As this degree of autonomous execution expands in scope and capability, leaders are going to need to make many informed decisions. For this they will need new mental models to:
- Assess capability maturity
- Re-imagine how work is done
- Understand the boundaries of agentic versus human agency
- Establish a new vision of where human capital is deployed
- Keep governance up to date, actionable and aligned with CX/EX strategy
And use everything they ever learnt about trust, motivation and growth mindsets to keep stakeholders on board and committed to the strategic intent.
Takeaways
Brainfood Training’s ongoing mission is to improve the quality of AI decision making as related to customer experience and customer contact. Both have suffered from bad design decisions made for the wrong reasons. The same mistakes are repeated again and again.

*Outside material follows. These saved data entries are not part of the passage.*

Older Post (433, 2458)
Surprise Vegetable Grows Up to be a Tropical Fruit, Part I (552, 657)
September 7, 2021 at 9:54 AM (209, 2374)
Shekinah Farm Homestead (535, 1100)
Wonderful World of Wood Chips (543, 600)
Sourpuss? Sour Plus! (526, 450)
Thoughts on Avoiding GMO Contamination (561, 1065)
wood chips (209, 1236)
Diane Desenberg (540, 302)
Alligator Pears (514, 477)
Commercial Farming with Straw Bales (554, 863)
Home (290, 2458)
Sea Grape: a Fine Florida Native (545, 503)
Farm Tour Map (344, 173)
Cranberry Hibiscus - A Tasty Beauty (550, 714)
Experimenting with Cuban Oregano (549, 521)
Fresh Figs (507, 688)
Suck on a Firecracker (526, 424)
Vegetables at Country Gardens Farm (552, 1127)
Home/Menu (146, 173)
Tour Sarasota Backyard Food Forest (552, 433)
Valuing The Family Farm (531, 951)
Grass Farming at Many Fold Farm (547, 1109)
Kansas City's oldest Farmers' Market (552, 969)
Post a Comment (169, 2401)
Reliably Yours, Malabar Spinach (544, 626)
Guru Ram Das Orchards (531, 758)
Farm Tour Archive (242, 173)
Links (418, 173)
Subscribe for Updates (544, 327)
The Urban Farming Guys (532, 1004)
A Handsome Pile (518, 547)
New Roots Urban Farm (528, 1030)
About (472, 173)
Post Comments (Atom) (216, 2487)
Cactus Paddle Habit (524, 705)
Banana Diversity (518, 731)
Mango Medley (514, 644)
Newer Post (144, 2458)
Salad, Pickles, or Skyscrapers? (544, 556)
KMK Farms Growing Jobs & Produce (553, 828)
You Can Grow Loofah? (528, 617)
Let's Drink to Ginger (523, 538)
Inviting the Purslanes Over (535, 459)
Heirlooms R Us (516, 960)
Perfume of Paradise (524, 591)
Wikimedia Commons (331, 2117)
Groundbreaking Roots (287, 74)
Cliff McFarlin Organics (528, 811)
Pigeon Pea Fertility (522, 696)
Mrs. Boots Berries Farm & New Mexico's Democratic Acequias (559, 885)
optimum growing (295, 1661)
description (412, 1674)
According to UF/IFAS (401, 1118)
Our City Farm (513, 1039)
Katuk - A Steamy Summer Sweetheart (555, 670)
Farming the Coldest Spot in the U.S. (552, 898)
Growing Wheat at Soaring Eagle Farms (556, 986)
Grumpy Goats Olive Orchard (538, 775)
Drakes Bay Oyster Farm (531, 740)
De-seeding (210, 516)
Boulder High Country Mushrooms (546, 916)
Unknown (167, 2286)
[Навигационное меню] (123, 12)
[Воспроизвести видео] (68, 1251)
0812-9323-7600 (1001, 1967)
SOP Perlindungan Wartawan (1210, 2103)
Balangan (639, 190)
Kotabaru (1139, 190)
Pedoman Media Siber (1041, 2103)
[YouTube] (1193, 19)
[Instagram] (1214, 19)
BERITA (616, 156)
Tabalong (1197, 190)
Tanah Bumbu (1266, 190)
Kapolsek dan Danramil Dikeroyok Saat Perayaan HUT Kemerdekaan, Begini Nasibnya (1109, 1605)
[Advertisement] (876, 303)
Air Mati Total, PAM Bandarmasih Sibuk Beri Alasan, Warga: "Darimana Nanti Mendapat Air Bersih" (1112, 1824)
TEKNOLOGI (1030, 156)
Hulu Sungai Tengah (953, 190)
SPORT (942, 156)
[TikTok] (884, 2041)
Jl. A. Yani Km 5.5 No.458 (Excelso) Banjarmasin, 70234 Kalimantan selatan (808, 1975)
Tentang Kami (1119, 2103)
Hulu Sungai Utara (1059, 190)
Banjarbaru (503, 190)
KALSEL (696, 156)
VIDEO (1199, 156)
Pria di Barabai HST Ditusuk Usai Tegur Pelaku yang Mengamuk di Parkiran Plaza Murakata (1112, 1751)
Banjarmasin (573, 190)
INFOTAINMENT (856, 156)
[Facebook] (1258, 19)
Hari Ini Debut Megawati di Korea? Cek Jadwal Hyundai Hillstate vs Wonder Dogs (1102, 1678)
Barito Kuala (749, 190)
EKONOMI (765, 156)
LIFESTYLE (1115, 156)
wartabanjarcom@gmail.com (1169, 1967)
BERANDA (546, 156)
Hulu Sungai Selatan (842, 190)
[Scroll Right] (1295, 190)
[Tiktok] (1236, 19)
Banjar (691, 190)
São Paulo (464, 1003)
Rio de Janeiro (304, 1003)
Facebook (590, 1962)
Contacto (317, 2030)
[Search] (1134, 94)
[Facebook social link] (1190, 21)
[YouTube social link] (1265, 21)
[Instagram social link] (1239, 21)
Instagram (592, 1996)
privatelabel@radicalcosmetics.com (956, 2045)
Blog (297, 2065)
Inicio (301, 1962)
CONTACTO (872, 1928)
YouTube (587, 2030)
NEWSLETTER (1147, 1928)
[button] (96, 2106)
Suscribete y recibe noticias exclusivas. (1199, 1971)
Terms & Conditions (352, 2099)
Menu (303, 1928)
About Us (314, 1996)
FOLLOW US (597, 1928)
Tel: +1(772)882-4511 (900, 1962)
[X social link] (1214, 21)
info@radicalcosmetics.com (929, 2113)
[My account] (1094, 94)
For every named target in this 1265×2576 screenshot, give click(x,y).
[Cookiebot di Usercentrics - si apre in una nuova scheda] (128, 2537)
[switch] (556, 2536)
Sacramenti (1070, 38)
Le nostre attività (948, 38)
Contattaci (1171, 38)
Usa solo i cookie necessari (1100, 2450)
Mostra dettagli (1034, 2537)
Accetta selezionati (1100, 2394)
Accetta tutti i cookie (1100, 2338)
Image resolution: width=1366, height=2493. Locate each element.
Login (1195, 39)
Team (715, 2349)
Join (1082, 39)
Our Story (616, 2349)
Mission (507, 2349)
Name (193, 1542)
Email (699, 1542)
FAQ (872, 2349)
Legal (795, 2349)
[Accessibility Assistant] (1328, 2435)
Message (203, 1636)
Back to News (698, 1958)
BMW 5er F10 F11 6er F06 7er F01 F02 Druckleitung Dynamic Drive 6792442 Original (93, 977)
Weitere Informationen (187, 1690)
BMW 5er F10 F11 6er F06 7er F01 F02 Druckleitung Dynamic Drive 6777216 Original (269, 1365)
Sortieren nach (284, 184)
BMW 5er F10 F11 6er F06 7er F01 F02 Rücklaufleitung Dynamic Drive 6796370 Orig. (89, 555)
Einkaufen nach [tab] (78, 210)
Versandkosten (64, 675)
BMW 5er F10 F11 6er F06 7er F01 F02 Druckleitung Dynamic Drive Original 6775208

The potential for this to be magnified has never been greater as vendor messaging continues to muddy market understanding. At the same time, vested interests (topic of the next article in the series) is working hard to influence how we think about AI’s ROI and who benefits.
Agentic AI turbo charges the disruption introduced by Generative AI.
And before anyone ends up assuming this means Agentic AI always needs embedded LLMs, understand that the defining characteristic of agentic AI is autonomous, goal-directed behavioural capability, not the underlying technology.
Forecasters tell us that LLM driven agentic solutions will compete with alternative solutions in certain sectors. A point we will return to later in the series.
Investing in an informed, accurate understanding is the best insurance against unquestioning acceptance or a growing unease in an AI first future. Everyone needs to find their voice, become influencers, and steer their own organisations as best they can towards a future in which AI is trusted and welcomed by stakeholders.
Hopefully the Agentic AI series is playing its part.